Despite the neural activity from imagined or actual speech differing slightly, the decoder was able to reconstruct which words several of the volunteers were thinking, using neural activity alone (Frontiers in Neuroengineering, doi.org/whb).

The algorithm isn’t perfect, says Stephanie Martin, who worked on the study with Pasley. “We got significant results but it’s not good enough yet to build a device.”

In practice, if the decoder is to be used by people who are unable to speak it would have to be trained on what they hear rather than their own speech. “We don’t think it would be an issue to train the decoder on heard speech because they share overlapping brain areas,” says Martin.

The team is now fine-tuning their algorithms, by looking at the neural activity associated with speaking rate and different pronunciations of the same word, for example. “The bar is very high,” says Pasley. “Its preliminary data, and we’re still working on making it better.”

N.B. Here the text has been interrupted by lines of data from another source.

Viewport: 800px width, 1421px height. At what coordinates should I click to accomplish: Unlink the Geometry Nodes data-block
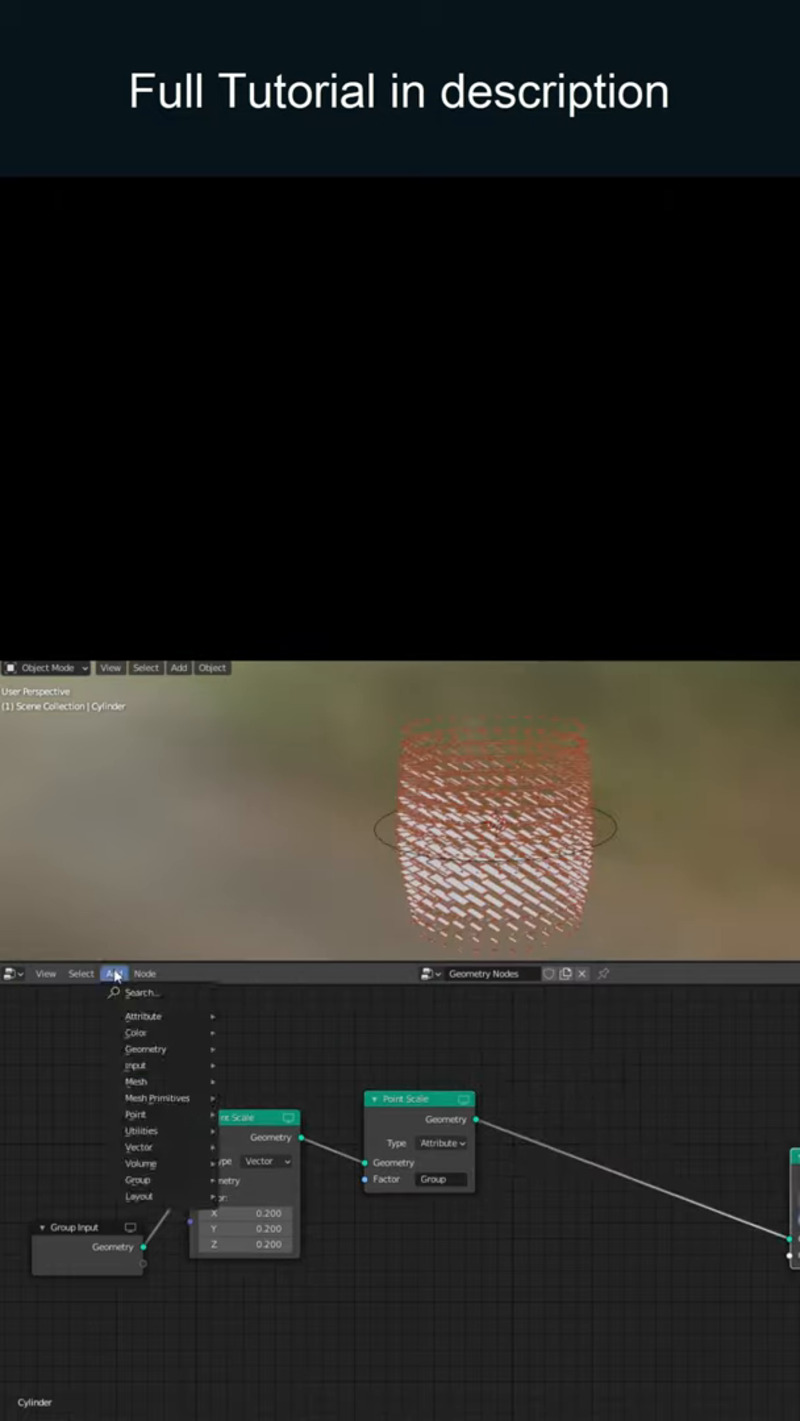(x=582, y=974)
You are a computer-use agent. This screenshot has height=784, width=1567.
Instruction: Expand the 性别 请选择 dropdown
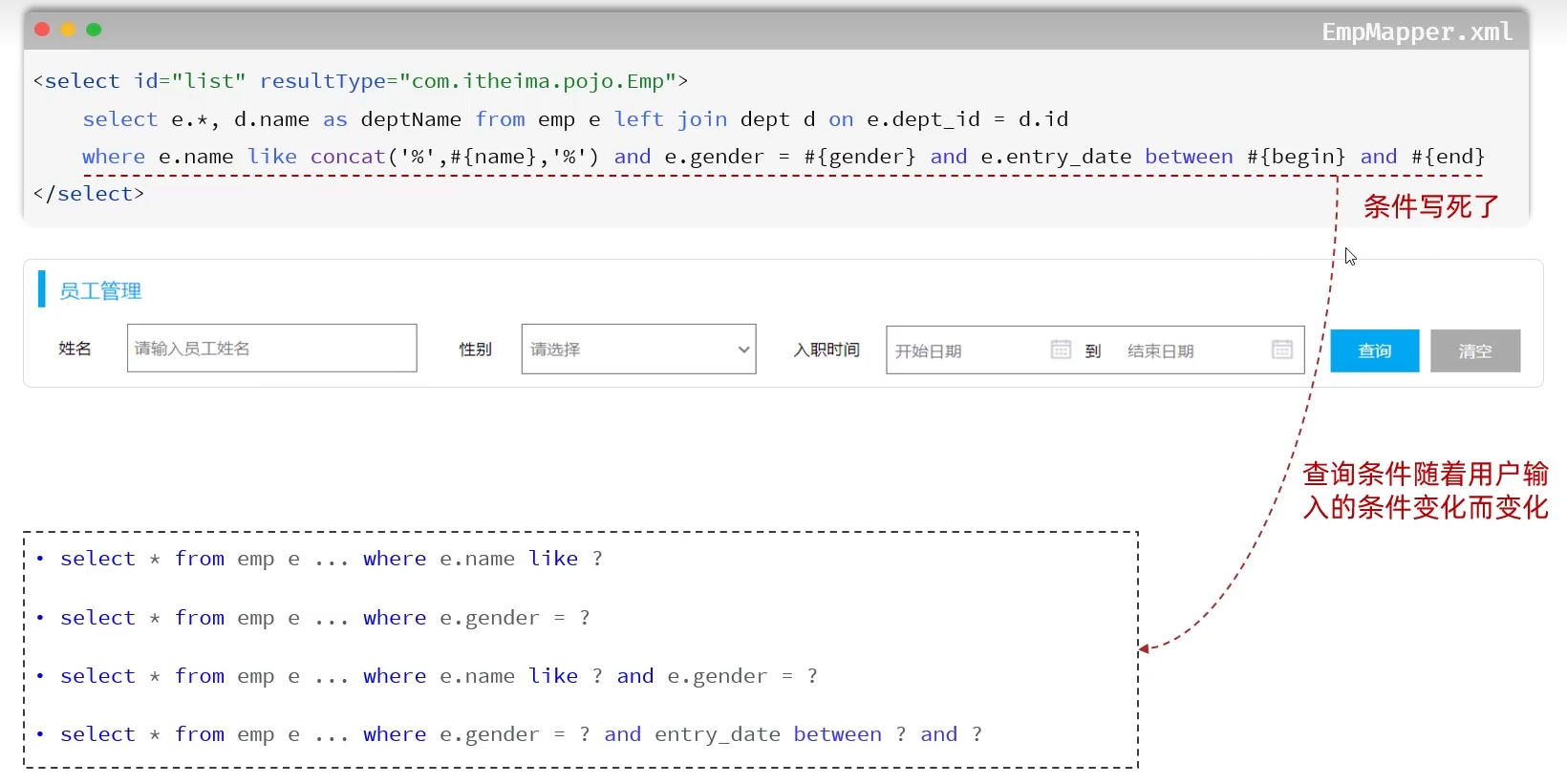[638, 350]
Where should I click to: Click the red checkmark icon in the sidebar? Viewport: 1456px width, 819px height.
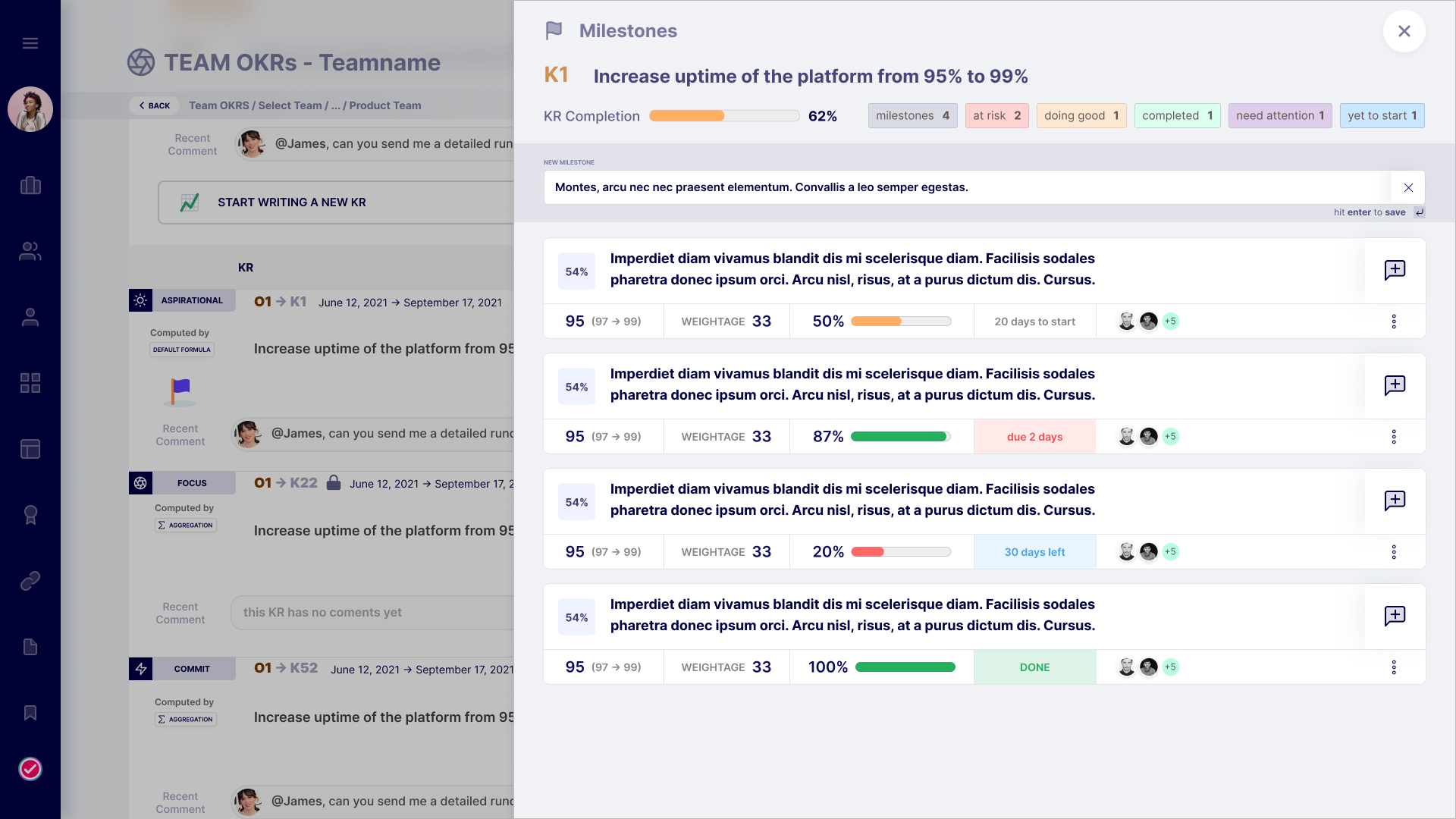point(30,769)
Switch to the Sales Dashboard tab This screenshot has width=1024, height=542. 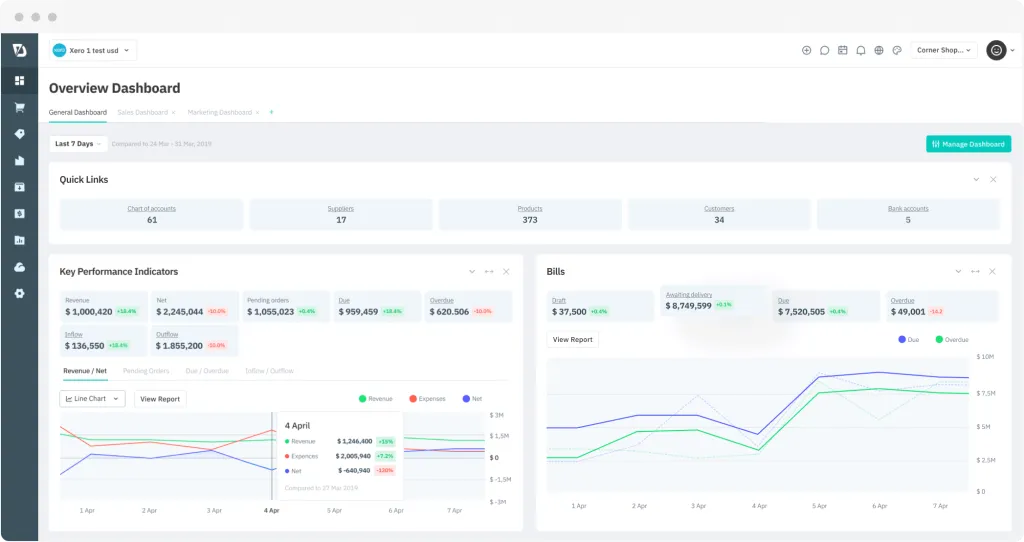[142, 113]
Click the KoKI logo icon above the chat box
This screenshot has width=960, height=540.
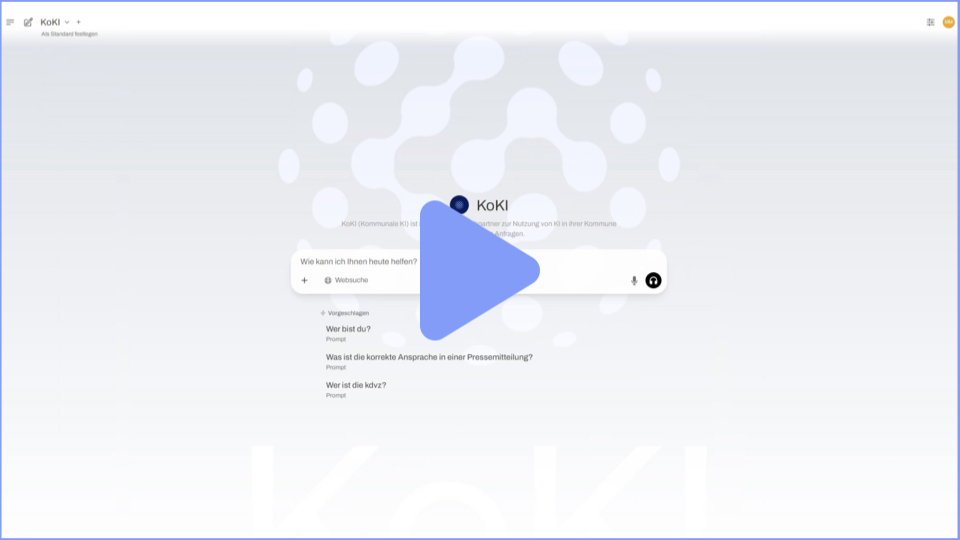[x=459, y=205]
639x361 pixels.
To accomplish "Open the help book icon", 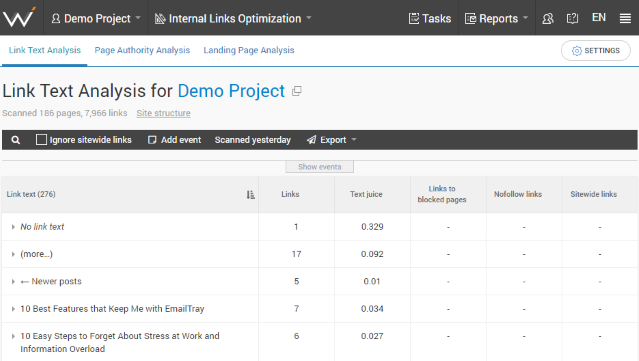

The team have also turned their hand to predicting what songs a person is listening to by playing lots of Pink Floyd to volunteers, and then working out which neurons respond to what aspects of the music. “Sound is sound,” says Pasley. “It all helps us understand different aspects of how the brain processes it.”

“Ultimately, if we understand covert speech well enough, we’ll be able to create a medical prosthesis that could help someone who is paralysed, or locked in and can’t speak,” he says.

Several other researchers are also investigating ways to read the human mind. Some can tell what pictures a person is looking at, others have worked out what neural activity represents certain concepts in the brain, and one team has even produced crude reproductions of movie clips that someone is watching just by analysing their brain activity. So is it possible to put it all together to create one multisensory mind-reading device?

In theory, yes, says Martin, but it would be extraordinarily complicated. She says you would need a huge amount of data for each thing you are trying to predict. “It would be really interesting to look into. It would allow us to predict what people are doing or thinking,” she says. “But we need individual decoders that work really well before combining different senses.”